Automedicação em debate no século XXI

Enviada em 27/04/2021

Indubitavelmente, seria desejável que os brasileiros tivessem um comportamento adequado com relação à automedicação sob prescrição médica. Constata-se, porém, que de acordo com à Associação Brasileira de Indústria Farmacêuticas (ABIFARMA), cerca de 20 mil pessoas morreram pela automedicação. Diante disso, deve-se analisar como a ineficiência estatal e a desinformação da população causam a problemática em questão.

Em primeiro lugar, é válido ressaltar que a ineficiência governamental contribui para o processo de automedicação. Isso acontece porque o Estado deixa de cumprir o artigo 196° da Constitução Cidadã, a qual garante uma saúde de qualidade e a proteção desses indivíduos. Nesse sentido, no Brasil é liberado a venda de medicamentos que não tenha tarja sem a prescrição médica. Logo, é considerado plausível pelo governo à atitude de automedicar-se ao decorrer de cólicas mestruais ou uma “simples” dor de cabeça. Por consequência, torna-se ineficaz as políticas públicas voltadas a saúde brasileira se não houver uma regulamentação quanto a importância da prescrição médica.

Em segunda análise, é fundamental enfatizar que uma população desinformada corrobora para o problema. Isso acontece, pois parte da população pouco se preocupa com a saúde e não procura se informar sobre as possíveis consequências de tais atitudes. Nessa lógica, segundo a especialista em  clínica geral Ligia Raquel Malheiro de Brito, à automedicação dificulta o diagnóstico médico, prejudicando o quadro e tendendo a escolhas inadequadas de tratamento. Consequentemente, é fato que a desinformação agrava o estado do paciente levando-o até a óbito.

* O que fazer:
A. No texto sobre automedicação, quantas pessoas morreram pela automedicação segundo a ABIFARMA?
B. Dê continuidade ao texto sobre automedicação a partir do ponto em que ele termina.

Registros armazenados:

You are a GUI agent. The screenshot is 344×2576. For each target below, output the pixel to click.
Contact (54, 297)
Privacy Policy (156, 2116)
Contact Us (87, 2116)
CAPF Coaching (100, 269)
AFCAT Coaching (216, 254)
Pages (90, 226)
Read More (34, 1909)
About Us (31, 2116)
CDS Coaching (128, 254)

* Lista de respostas:
A. Cerca de 20 mil pessoas.

B.
Depreende-se, portanto, que a ineficiência estatal e a desinformação da população provocam a problemática em questão. Sendo assim, cabe ao governo juntamente, com o Ministério da Saúde -orgão responsável pela saúde dos brasileiros- promover políticas públicas. Isso por meio de camapanhas e palestras publicitárias nas mídias sociais e televisivas, a fim de orientar a população sobre o risco de automedicar-se. Ademais, o estado deve unir-se a profissionais da saúde reavaliando as campanhas publicitárias e as leis impostas por este, reduzindo assim este fator. Como efeito, é de se esperar que esse problema seja atenuado, cumprindo o artigo 196° e garantindo a segurança de todos.